The lawsuit argues the detainees are at high risk for serious illness or death in the event of COVID-19 infection. The suit claims the communal living environment at the jail is not conducive to “social distancing.”
“Many people who are detained at Calhoun County Jail have been in the U.S. for years. Some came to escape the violence of their homeland and for a better life,” says Jeannie Rhee, lead counsel for the law firm Paul, Weiss, Rifkind, Wharton & Garrison LLP. “ICE must act now and release medically vulnerable people from detention so that their hope of living, working and being with their families in the U.S. does not become a death sentence.”
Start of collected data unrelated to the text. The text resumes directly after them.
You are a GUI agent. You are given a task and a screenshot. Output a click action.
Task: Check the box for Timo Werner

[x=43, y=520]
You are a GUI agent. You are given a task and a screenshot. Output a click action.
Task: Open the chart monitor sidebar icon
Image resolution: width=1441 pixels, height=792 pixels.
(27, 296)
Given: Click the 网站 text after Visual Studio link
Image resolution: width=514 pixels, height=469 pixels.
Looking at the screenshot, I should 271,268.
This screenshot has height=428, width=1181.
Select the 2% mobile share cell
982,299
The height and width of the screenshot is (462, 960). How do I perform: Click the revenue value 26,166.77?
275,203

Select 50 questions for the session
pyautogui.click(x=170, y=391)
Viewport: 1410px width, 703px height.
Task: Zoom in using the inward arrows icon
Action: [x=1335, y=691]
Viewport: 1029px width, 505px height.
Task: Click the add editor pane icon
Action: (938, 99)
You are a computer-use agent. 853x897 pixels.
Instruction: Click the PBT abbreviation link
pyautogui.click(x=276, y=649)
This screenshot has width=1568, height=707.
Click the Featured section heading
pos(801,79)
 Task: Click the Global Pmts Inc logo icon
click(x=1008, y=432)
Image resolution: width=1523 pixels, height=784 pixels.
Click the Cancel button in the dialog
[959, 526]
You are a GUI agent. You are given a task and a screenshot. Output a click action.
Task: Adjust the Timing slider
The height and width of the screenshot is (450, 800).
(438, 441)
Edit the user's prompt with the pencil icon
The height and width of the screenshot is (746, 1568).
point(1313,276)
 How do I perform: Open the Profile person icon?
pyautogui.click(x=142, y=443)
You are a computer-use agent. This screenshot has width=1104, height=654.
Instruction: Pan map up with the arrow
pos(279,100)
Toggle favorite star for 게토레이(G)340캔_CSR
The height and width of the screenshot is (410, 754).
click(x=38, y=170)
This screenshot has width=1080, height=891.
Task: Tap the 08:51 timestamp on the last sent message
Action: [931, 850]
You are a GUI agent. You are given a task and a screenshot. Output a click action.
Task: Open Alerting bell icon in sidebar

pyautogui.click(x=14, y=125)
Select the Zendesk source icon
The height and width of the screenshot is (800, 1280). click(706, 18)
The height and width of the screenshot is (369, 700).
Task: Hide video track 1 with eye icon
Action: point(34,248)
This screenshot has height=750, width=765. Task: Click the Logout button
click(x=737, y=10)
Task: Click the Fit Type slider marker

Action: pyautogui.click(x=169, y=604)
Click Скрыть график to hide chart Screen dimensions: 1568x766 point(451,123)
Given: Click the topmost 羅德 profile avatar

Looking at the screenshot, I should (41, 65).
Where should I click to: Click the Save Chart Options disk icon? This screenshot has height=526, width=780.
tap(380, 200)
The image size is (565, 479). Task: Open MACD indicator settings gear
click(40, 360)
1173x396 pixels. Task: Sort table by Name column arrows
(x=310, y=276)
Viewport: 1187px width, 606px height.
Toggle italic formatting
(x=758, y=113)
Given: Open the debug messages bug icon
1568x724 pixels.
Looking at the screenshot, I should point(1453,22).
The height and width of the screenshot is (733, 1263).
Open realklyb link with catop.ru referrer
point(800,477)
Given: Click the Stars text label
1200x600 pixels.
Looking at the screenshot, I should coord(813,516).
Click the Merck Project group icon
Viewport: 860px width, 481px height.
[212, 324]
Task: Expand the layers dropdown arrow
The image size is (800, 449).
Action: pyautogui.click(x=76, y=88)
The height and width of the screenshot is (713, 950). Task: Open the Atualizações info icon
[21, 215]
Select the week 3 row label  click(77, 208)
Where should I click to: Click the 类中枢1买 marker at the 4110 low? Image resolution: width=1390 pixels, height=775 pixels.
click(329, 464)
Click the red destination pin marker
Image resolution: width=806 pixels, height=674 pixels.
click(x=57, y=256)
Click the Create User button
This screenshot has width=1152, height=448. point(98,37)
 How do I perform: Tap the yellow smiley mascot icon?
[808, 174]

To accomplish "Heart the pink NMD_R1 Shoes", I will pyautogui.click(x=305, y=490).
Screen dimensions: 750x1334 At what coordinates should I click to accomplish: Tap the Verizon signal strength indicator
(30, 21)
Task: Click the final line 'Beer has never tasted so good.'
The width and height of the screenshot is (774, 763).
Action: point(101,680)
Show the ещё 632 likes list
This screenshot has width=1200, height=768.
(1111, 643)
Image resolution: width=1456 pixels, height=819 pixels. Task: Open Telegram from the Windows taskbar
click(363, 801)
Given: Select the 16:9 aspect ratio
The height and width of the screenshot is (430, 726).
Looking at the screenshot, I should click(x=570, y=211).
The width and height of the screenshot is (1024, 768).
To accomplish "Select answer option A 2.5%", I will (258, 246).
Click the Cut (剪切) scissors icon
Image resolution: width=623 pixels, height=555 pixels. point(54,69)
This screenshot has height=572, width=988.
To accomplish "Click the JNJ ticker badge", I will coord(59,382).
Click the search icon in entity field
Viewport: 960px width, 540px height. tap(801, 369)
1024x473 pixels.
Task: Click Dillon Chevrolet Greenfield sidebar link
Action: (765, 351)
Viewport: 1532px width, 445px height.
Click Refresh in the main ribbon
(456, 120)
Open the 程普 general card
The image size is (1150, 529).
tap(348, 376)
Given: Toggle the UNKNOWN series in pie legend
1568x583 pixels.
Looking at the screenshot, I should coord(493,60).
The suit also wants the court to determine how many people can be held in the jail, consistent with social distancing requirements, and order releases unless ICE reduces the jail population to that level.
In the past, ICE has made decisions on release on a case-by-case basis. The agency says the decisions are based on immigration history, criminal records, ties to the community and other factors.
Correctional facilities in Michigan have been hotbeds for coronavirus infections, with hundreds of inmates testing positive and several dozen deaths.